As the world celebrates Women's Day, these village women are engaged in a bitter tussle with the administration to stop land acquisition for the Posco steel project. They also want the five platoons of police still deployed at the site of the proposed mega project in Jagatsinghpur district withdrawn.
The state government had resumed land acquisition, which involves clearing betel plantations in the villages, four days ago. The drive began only hours after three anti-Posco protesters were killed in a bomb attack. The activists allege that supporters of the Posco plant were behind the attack.
The women who clashed with the police on Thursday belong to the Posco Pratirodh Sangram Samiti ( PPSS ), which has spearheaded the anti-Posco agitation for the last eight years.

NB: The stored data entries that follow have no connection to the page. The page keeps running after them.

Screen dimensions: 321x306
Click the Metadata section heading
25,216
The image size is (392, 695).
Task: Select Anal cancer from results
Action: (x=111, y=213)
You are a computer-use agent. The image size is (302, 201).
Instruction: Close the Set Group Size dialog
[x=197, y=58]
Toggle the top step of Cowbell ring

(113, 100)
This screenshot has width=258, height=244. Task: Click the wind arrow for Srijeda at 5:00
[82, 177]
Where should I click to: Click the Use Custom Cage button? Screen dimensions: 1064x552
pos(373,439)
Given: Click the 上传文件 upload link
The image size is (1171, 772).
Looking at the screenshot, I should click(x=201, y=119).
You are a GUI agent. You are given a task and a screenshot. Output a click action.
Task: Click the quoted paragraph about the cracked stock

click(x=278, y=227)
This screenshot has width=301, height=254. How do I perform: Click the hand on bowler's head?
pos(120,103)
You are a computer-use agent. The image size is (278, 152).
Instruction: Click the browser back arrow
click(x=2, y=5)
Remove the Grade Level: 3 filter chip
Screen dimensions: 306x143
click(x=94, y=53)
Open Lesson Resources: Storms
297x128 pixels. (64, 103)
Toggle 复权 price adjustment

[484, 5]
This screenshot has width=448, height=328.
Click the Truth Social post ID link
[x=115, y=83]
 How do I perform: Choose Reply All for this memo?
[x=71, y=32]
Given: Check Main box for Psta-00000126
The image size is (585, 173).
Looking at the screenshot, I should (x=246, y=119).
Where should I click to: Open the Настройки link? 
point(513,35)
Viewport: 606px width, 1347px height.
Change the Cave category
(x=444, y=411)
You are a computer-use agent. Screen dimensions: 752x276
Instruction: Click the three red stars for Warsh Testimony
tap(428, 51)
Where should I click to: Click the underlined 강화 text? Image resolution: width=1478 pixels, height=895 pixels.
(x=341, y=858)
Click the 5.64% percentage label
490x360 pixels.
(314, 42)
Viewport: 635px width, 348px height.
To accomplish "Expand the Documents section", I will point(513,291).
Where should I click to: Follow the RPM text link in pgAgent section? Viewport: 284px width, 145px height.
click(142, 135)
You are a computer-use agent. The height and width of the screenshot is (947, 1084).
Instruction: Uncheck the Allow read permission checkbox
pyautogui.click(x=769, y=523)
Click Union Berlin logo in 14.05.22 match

They said hundreds of them would strip if their demands are not met.
Posco is a South Korean company that proposes to set up a 12-million-tonne-per-annum steel plant near the port town of Paradip in Odisha. It is the largest foreign investment in India.
The government says it has acquired about 2,000 acres of land in the region in 2011 and needs to acquire another 700 acres, mostly in Govindpur area, for the project. It says the villagers have agreed to the land acquisition. But the villagers deny this and the stand-off has continued for some time now, with the administration being forced to abandon land acquisition activities every now and then.
It had stopped clearing plantations on February 6 in the face of a stepped-up agitation. During their protests, the villagers have also fronted children.